*Data for processing*:
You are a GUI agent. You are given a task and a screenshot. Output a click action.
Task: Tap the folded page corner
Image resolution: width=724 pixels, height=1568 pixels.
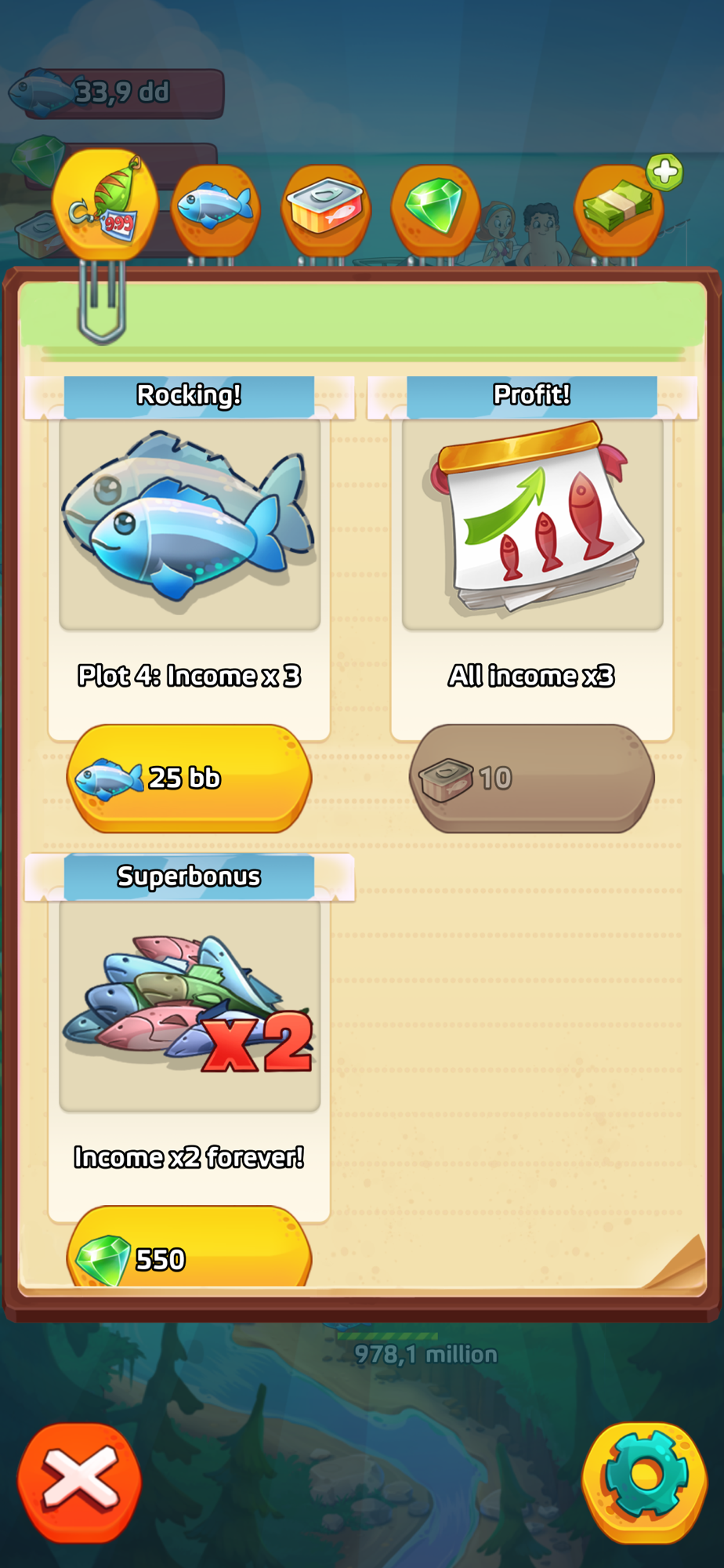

...

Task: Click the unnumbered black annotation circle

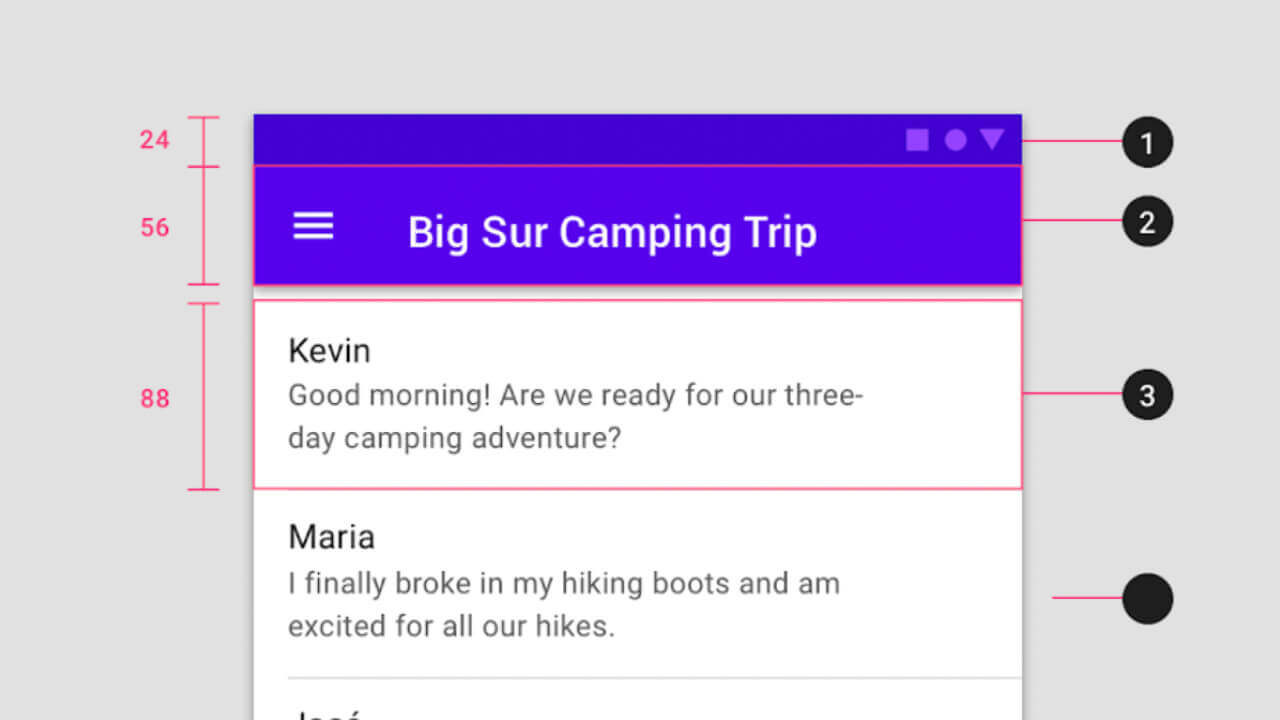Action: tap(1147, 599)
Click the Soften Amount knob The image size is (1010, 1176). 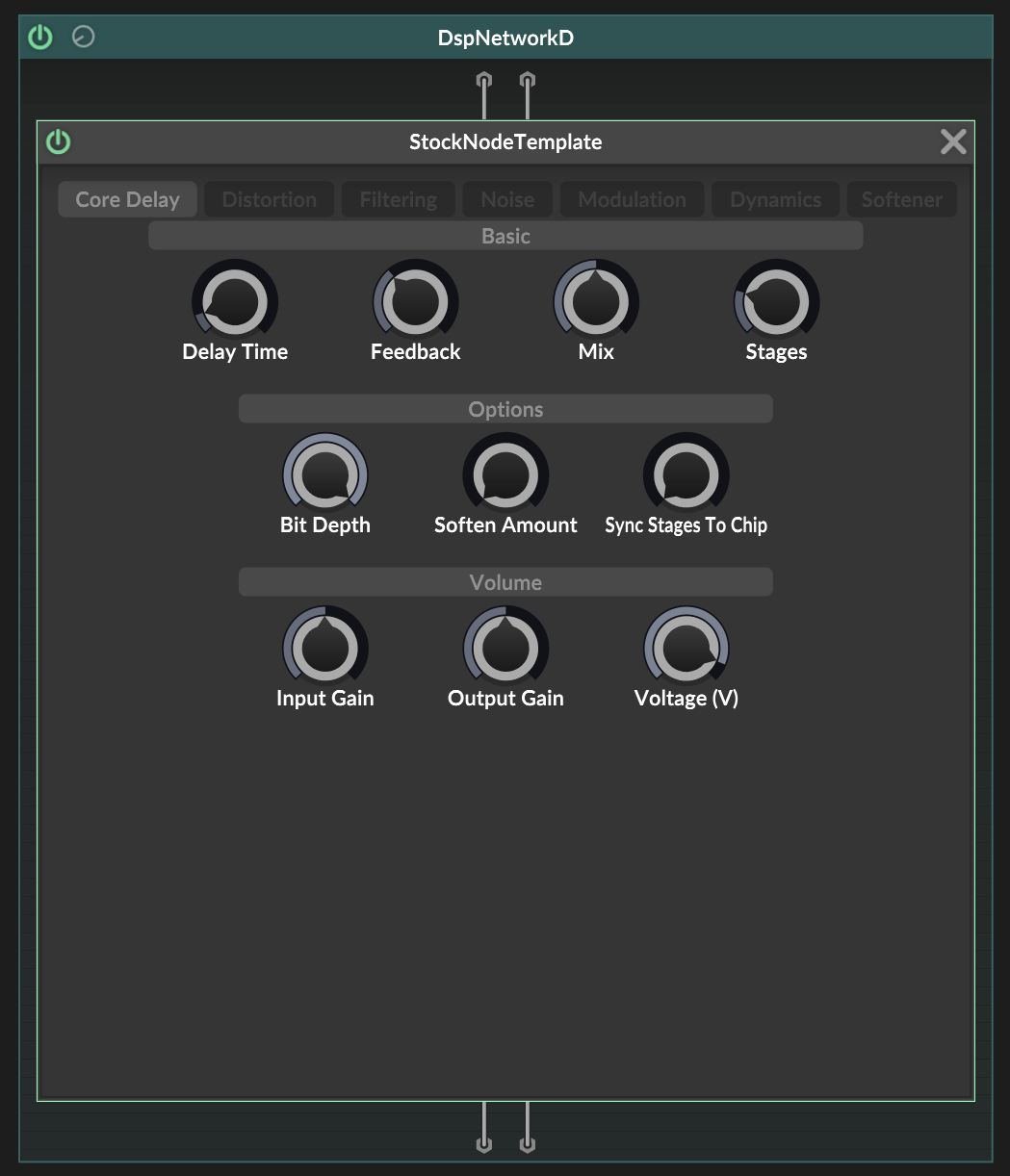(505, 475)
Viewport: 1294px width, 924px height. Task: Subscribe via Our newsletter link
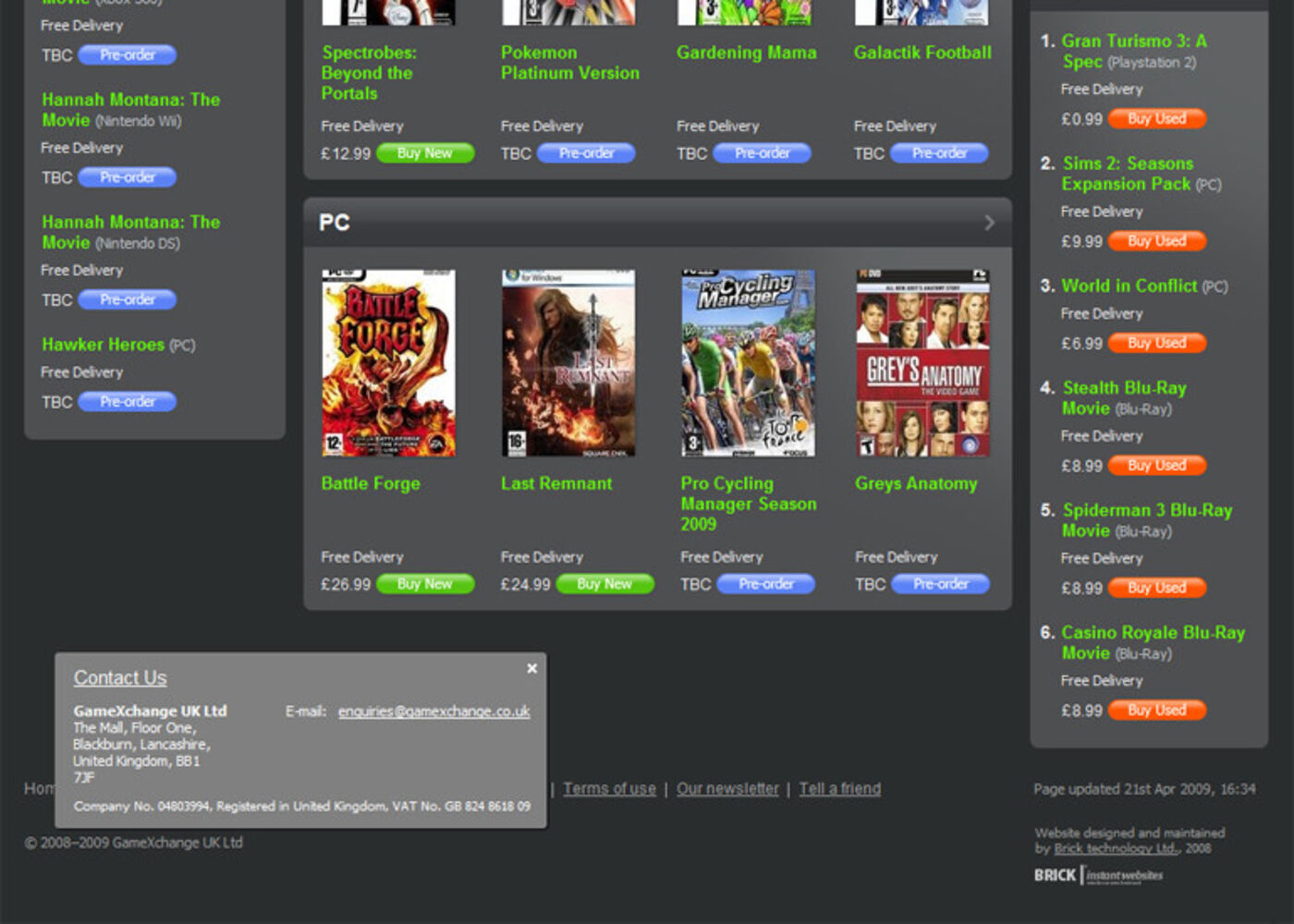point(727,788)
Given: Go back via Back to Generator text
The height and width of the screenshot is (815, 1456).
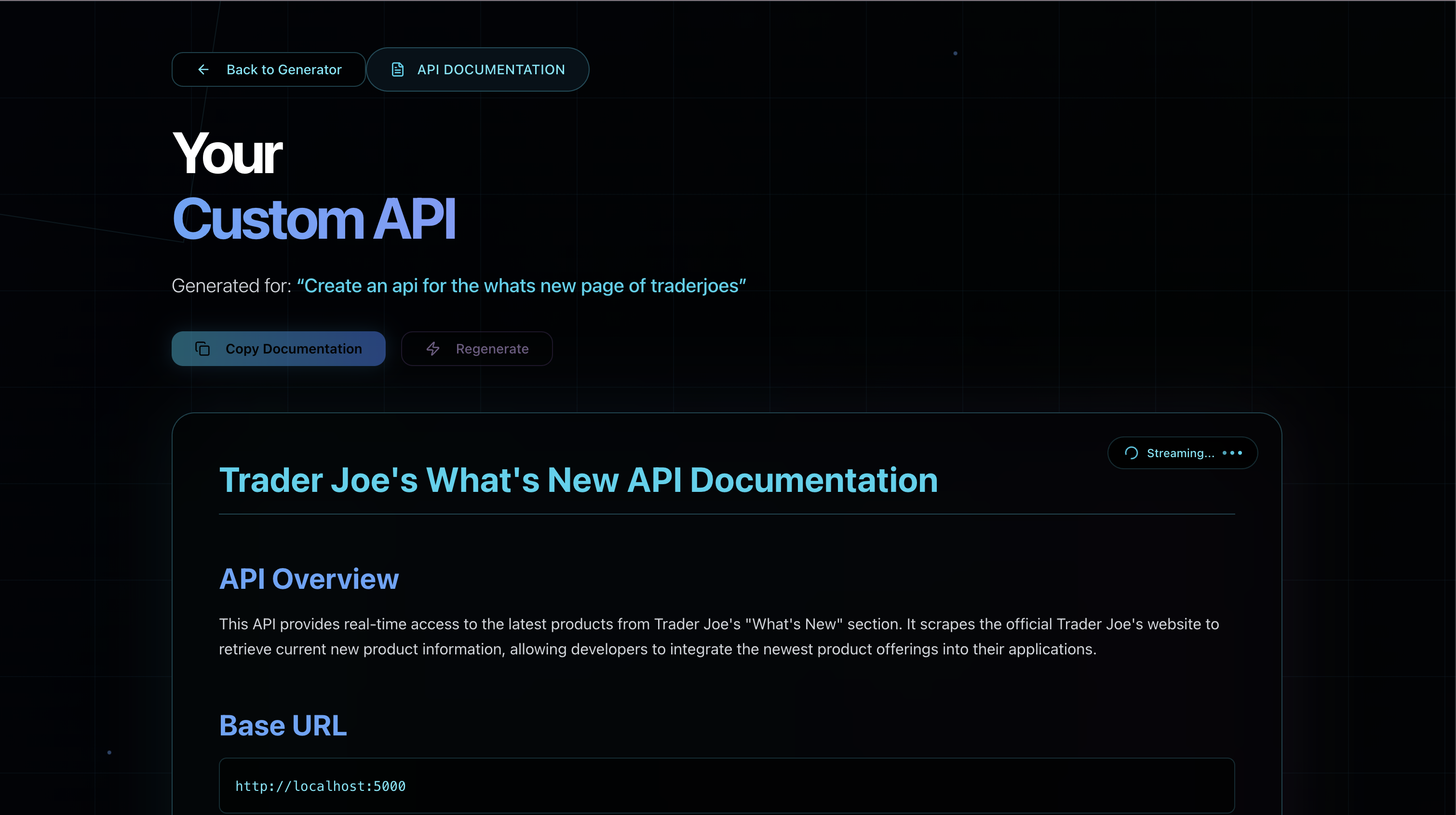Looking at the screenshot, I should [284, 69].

*Work to do*: Reproduce the listing from the line containing "Given: Go back via Back to Generator text" through the line containing "Looking at the", including both of those lines, and leave the pictures out.

*Exercise answer*:
Given: Go back via Back to Generator text
The height and width of the screenshot is (815, 1456).
Looking at the screenshot, I should [284, 69].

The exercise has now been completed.